==== Page excerpt ====
Question

Assuming zero initial condition, the response y(t) of the system given below to a unit step input u(t) is

\(\mathop \to \limits^{U\left( s \right)} \boxed{\ \frac{1}{s}\ }\mathop \to \limits^{Y\left( s \right)}\)

1. u(t)
2. tu(t)
3. \(\frac{{{t^2}}}{2}u\left( t \right)\)
4. e^-t u(t)

Answer 1

Correct Answer - Option 2 : tu(t)

L( u(t) )  = U(s) = 1/s

\(\frac{o}{p},\ Y\left( s \right) = \left( {\frac{1}{s}} \right)\left( {\frac{1}{s}} \right) = \frac{1}{{{s^2}}}\)

For zero initial condition, we check

\(u\left( t \right) = \frac{{dy}}{{dt}}\)

U (s) = sY(s) – y(0)

\(U\left( s \right) = s\left( {\frac{1}{{{s^2}}}} \right) - y\left( 0 \right)\)

For y(0) = 0

\(U\left( s \right) = \frac{1}{s}\)

Hence, the o/p is correct which is

\(Y\left( s \right) = \frac{1}{{{s^2}}}\)

Taking inverse Laplace, we get

Y(t) = tu (t)
====
## Set of tasks
1/ How would you say the line "Correct Answer - Option 2 : tu(t)" from the step-response problem in Spanish?
2/ Can you update the step-response problem, from the part that opens with "Assuming zero initial" and closes with "4. e^-t u(t)", so that "unit impulse" stands in place of "unit step"?
==== Stored data ====
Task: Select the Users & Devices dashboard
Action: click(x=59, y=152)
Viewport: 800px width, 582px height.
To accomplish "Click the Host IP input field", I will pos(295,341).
====
## Answers by task
1/ Respuesta correcta - Opción 2 : tu(t)

2/
Assuming zero initial condition, the response y(t) of the system given below to a unit impulse input u(t) is

\(\mathop \to \limits^{U\left( s \right)} \boxed{\ \frac{1}{s}\ }\mathop \to \limits^{Y\left( s \right)}\)

1. u(t)
2. tu(t)
3. \(\frac{{{t^2}}}{2}u\left( t \right)\)
4. e^-t u(t)